Document, Document, Document: Change Management & More in the Data Center
In the IT world, if it isn’t logged or documented, it might as well never have happened. Without properly keeping track of change management, even for routine processes, it can be impossible to discover why a system stopped working, or worse. Technicians might be stuck halfway through a switch upgrade, unable to retrace their steps when they realize the equipment install won’t work. Or an entire organization could be held accountable under the law because they failed in their compliance.
IT documentation, in other words, is an essential if occasionally painstaking piece of data center operations. At Green House Data, we document everything we possibly can. Outside of support or internal emergency responses, which are always tracked in a ticket, planned changes must undergo a five-step process in order to keep track and learn from the change.
Any time an engineer, technician, or data center operations staff member needs to make a change to physical or logical pieces of the data center, they must follow a five-step process. Even things as benign as changing a system clock must go through the change management process.
Schedule & plan – multiple processes should not take place at the same time, because if something goes wrong, it will be very difficult to trace back to a single cause.
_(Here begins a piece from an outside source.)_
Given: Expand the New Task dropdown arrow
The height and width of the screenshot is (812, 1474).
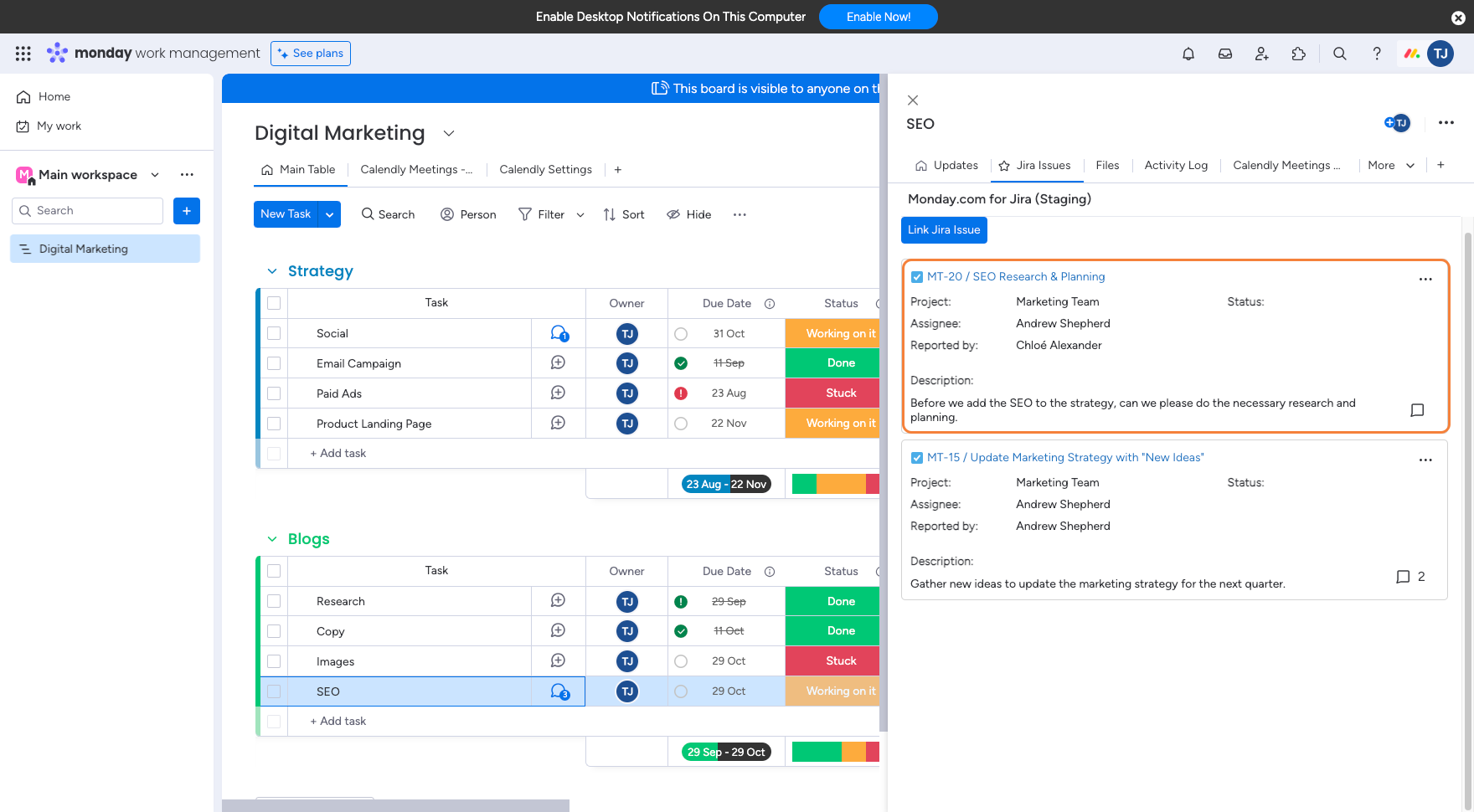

It could be that vCloud update, or it could be the new switch that was being installed in the data center (for example).
At this time a SMOP is also created. SMOP is a tongue in cheek programming term meaning Simple Matter of Programming (it usually isn’t so simple), used to suggest additional features or code edits. We use it more as a Simple Method of Procedure, so to speak. It basically spells out the complete plan for the change. That means exactly what will happen, step by step, and what will happen if something goes wrong, including backup plans or ways to back out of the process and revert back to the original state.
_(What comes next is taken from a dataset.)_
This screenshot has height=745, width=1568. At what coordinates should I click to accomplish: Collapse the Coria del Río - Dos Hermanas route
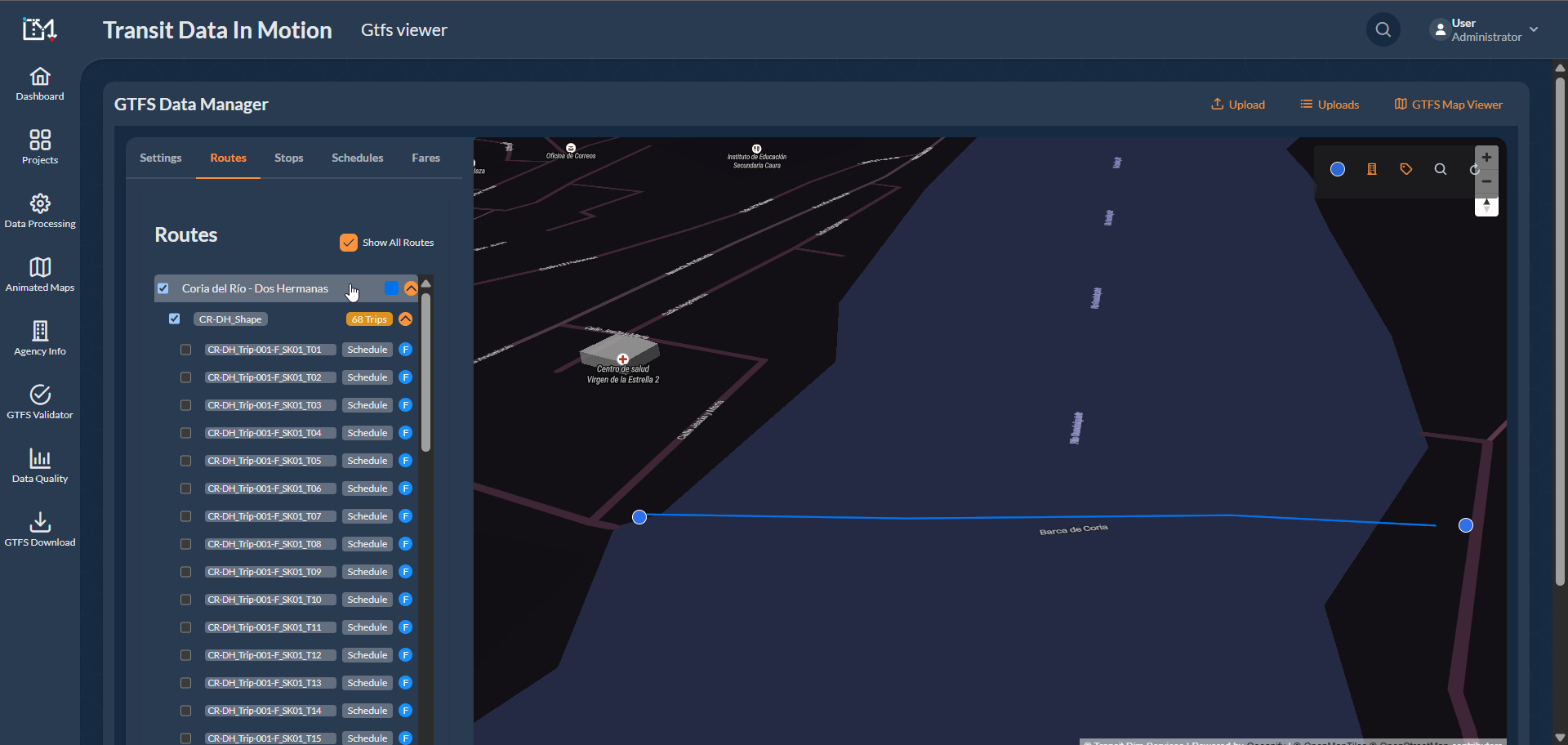(411, 288)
Once a SMOP has been created for a given process it is often reused or copied and modified. They can therefore become a roadmap or document of more-or-less standard procedure.
Review – once the ticket is created and a time and date is set for the change, the SMOP makes its way to our Change Management Committee. The members and director of the committee rotate throughout our senior staff in order to avoid burnout and taking too much time away from other duties. This committee will review it at their next meeting, checking to see if anything was overlooked and if it will impact anything else going on at the time.
During the review, the change process is checked for:
- risk analysis
- criticality – how important is this change?
- resources required, both equipment/software and personnel
- internal or external
Announce – if the change will affect customers, we have to announce it to them via e-mail. The planned change is sent to the Client Services team along with a description of the event, the timing, who will be impacted, and how it will impact them. Client Services then notifies the relevant customer list.
Implement – the staff member in charge of the operation follows through with their SMOP.
Reflect – The next change management meeting reviews the process to see if anything was discovered that needs to be addressed, or to plan and reschedule the process if it was walked back. Any pain points or difficulties are added into future SMOPs.
Security Events & Other Logs
Change management isn’t the only protocol or event that requires documentation. Data centers must track everything happening in the building to maintain top-tier security and compliance with HIPAA and other standards.
That means careful logs of visitors (often manual), documentation from Building Management Systems, including automatic logs of entrances and exits from data center floors and other secure areas, equipment failure notices from monitoring tools or Data Center Infrastructure Management (DCIM) platforms, and security logs and alerts from firewalls and other tools.
Any tickets generated from these events and change management are reviewed during our annual audits. An auditor notices small details about them – for example, an internal ticket or a ticket that doesn’t affect customer systems will not have a customer notification, but if we didn’t list the reason for no notification within the ticket, it will be flagged during an audit.
Documentation is essential evidence and beyond covering data center providers in case something goes amiss, it also allows for learning opportunities and increased operational efficiency. Every time we perform a new process, or often even an old one, we can learn new ways to do it faster and with less of an effect on other systems.